Startup Profile: DataTorrent Taps Hadoop For Streaming Analytics

DataTorrent's software, which runs on top of Hadoop, ingests tens of millions of events per second to analyze data in real-time and let businesses respond faster.

DataTorrent aims to help process real-time data streams so that businesses can react and respond quickly to information from sources such as credit card transactions, industrial sensors, mobile devices, and other systems.

There are many applications for real-time analytics, such as fraud detection or operations monitoring.

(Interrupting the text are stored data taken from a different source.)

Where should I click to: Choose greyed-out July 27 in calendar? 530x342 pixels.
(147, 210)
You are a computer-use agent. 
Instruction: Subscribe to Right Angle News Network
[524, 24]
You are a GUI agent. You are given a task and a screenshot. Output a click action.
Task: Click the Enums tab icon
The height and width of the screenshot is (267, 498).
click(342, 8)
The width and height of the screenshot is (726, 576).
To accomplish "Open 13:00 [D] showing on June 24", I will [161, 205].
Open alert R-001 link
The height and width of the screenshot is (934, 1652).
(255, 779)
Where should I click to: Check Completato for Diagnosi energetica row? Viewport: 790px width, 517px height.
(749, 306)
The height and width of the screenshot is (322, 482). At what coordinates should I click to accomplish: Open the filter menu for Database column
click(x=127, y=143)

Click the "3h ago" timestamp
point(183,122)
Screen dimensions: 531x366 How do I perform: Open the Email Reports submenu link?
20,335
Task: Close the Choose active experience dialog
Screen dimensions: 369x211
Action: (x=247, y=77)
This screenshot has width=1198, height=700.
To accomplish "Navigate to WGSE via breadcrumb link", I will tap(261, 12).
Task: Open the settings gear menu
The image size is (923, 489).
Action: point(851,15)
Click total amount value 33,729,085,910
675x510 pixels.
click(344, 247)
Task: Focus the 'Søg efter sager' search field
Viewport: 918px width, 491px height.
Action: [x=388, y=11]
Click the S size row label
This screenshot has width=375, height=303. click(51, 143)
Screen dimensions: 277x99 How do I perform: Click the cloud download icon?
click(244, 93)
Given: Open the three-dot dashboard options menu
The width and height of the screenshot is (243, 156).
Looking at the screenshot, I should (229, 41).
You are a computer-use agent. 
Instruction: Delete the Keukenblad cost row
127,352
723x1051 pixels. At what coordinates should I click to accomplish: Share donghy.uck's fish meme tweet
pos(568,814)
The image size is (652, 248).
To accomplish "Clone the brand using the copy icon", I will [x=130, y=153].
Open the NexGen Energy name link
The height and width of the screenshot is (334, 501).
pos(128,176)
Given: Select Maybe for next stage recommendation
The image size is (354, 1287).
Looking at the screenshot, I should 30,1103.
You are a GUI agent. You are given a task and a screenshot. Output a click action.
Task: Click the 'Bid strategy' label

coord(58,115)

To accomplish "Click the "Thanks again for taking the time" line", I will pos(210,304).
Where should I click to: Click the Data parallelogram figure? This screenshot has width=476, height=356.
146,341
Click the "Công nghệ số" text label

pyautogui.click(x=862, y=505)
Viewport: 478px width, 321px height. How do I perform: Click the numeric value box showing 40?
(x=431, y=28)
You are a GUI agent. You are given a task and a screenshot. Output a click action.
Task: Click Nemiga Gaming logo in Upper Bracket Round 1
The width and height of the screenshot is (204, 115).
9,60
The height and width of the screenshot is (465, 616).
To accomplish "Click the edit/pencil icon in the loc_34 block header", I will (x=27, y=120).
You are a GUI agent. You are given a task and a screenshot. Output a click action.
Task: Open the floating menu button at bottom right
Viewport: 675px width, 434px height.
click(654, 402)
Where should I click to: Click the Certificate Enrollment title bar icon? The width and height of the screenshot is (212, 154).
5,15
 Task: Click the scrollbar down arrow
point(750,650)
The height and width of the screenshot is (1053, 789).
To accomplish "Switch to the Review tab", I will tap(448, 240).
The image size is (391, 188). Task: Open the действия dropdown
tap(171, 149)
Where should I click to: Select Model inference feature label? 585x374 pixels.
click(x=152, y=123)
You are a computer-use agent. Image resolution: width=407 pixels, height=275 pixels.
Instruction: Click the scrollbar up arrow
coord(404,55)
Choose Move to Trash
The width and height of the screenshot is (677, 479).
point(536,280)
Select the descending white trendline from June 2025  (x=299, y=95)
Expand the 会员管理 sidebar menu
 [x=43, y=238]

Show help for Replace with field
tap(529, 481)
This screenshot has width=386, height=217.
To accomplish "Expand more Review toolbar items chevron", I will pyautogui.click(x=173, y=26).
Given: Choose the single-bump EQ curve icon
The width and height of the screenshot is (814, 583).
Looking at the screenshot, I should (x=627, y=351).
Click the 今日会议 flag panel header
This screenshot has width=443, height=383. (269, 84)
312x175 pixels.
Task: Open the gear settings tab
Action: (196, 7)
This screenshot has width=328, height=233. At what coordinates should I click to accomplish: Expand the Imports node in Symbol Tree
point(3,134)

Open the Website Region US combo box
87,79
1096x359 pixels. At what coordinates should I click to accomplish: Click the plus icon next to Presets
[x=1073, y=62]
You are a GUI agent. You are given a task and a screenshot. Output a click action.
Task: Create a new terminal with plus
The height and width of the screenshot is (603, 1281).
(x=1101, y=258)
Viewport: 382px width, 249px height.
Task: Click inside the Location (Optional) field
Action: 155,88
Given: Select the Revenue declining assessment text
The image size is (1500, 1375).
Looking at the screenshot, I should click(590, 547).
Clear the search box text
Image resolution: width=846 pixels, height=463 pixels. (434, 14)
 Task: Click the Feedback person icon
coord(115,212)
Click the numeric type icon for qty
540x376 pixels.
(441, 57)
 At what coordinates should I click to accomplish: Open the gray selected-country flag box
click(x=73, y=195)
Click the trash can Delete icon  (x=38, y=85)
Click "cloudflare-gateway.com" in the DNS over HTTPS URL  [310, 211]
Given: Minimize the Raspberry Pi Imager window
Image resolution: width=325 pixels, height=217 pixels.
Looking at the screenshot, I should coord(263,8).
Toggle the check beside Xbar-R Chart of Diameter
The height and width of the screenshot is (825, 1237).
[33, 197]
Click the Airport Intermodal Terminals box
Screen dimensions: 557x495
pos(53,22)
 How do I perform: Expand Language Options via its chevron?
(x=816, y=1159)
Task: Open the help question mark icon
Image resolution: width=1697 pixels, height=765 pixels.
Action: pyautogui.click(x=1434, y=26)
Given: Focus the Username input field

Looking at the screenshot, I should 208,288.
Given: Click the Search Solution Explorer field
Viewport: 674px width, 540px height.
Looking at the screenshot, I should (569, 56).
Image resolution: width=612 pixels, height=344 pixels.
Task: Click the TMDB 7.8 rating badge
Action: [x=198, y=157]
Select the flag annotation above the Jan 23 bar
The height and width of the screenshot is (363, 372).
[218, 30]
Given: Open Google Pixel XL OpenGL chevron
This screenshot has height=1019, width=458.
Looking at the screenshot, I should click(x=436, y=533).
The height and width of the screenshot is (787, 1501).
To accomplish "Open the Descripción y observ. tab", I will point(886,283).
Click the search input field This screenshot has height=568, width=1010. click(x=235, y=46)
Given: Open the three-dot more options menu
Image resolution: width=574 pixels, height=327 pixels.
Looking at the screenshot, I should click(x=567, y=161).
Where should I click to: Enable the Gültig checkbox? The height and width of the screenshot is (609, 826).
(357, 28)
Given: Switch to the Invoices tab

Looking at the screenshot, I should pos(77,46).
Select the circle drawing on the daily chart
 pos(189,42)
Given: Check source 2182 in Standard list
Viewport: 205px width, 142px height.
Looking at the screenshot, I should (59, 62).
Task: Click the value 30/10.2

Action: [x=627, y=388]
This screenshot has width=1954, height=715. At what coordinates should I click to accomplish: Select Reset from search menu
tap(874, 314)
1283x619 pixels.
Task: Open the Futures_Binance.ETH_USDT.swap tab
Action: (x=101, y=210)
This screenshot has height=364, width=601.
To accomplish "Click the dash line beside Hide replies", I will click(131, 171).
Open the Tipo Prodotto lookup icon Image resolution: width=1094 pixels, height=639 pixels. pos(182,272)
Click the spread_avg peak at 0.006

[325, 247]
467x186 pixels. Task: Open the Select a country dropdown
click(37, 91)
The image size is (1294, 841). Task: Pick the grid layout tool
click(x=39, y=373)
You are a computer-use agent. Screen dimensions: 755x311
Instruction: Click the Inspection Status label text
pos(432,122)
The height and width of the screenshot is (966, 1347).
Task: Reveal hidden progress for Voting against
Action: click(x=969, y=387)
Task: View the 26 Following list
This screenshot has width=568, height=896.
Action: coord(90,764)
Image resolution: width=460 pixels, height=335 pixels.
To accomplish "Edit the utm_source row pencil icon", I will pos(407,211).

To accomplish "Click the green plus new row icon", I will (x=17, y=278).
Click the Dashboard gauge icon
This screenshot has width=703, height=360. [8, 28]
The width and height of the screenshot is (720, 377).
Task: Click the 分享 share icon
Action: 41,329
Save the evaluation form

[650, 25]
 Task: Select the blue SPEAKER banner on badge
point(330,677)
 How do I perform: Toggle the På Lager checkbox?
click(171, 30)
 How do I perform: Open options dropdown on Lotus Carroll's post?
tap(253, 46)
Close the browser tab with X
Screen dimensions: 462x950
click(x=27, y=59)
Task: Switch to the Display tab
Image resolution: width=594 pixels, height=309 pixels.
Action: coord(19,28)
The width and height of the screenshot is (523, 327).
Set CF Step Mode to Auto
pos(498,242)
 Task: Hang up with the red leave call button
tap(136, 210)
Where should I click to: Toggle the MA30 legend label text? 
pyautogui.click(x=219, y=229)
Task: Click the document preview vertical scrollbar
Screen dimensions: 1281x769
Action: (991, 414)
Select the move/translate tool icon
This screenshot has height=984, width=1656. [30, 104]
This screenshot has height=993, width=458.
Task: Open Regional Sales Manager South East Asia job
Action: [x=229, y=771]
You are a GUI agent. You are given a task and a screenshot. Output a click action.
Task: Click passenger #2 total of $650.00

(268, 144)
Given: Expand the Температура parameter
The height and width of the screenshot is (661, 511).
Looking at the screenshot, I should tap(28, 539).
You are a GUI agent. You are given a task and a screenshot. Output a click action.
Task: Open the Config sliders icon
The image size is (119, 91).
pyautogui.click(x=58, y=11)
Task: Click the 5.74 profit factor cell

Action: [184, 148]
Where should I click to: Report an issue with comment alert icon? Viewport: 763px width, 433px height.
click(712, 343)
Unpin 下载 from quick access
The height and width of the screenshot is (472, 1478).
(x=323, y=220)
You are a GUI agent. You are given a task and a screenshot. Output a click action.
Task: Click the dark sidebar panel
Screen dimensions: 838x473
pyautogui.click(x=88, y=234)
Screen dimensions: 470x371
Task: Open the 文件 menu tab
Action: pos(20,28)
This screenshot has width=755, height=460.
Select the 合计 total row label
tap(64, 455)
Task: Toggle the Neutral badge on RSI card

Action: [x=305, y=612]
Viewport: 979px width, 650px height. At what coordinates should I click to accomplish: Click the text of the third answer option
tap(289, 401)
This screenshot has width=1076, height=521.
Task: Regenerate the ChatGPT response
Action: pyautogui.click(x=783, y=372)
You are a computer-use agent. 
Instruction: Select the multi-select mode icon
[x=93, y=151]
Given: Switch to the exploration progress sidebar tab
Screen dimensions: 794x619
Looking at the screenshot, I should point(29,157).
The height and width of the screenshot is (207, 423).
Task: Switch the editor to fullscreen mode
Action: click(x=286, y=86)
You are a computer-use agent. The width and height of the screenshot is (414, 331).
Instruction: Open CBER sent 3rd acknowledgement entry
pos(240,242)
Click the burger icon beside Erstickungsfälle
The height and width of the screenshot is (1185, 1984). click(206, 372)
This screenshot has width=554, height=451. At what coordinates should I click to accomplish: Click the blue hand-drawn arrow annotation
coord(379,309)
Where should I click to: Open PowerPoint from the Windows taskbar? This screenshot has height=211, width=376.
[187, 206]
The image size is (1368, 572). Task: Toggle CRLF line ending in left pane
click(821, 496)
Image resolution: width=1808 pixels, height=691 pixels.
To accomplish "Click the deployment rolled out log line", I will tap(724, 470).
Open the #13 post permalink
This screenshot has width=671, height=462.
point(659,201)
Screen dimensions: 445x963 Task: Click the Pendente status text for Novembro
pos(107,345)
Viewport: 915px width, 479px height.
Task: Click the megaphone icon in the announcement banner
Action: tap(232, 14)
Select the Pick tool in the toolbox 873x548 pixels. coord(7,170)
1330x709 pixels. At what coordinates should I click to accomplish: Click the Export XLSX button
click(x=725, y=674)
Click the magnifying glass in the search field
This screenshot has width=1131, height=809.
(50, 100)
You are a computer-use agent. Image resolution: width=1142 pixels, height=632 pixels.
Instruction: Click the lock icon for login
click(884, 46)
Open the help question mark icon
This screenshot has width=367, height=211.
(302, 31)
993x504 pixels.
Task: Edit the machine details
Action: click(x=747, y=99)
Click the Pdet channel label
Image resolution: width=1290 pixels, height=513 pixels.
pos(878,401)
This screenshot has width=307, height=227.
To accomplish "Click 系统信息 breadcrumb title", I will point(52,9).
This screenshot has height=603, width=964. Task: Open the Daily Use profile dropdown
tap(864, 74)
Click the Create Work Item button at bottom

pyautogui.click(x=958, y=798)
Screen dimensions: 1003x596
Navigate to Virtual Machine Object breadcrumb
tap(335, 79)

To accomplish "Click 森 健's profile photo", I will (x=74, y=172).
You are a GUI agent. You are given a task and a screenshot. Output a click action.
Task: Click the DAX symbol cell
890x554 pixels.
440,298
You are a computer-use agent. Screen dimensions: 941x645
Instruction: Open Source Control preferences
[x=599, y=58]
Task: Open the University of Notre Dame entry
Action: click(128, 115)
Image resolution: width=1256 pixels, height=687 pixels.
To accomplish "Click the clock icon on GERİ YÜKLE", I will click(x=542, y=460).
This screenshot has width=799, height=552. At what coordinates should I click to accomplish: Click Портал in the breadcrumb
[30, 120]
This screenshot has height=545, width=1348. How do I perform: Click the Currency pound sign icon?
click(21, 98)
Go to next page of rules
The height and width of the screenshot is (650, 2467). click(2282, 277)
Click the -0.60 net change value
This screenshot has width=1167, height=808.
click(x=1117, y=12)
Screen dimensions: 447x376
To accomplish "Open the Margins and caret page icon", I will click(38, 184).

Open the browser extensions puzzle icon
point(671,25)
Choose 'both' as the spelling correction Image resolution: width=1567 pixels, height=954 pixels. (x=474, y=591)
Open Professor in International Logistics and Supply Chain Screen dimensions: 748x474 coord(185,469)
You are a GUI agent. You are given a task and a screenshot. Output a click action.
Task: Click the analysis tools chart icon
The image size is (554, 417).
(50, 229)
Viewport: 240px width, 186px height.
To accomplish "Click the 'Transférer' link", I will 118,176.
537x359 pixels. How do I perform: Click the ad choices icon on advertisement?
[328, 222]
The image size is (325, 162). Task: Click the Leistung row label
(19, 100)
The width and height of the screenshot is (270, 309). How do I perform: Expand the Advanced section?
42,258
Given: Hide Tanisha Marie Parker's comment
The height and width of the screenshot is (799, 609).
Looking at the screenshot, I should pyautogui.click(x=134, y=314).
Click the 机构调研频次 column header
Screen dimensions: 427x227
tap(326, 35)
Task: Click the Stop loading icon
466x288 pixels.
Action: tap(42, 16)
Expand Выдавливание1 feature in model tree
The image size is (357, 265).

DataTorrent, which says its software can ingest tens of millions of events per second, is initially targeting financial services, telecommunications, manufacturing, and online advertisers.

DataTorrent's RTS application runs on top of Hadoop 2.0. The company has 450 Java-based operators to act on numerous types of input, including SQL, XML, sensor data, flat files, and log files. The operators process these events in memory, and RTS sends the output to business process engines, traditional databases, and visualization tools.

[Join us for the workshop Transforming Data Into Information and Knowledge at Interop Las Vegas, from April 27 to May 1. Register now!]

“We designed it to be native to Hadoop, so customers can use current Hadoop clusters to run MapReduce and DataTorrent, co-tenant on the same cluster,” said co-founder and CEO Phu Hoang. “Or you can run our software in the cloud on top of Amazon Web Services.”

DataTorrent RTS also uses Yet Another Resource Scheduler (YARN) for multi-tenancy and performance, so that new instances of RTS can be scaled out to run a job in parallel.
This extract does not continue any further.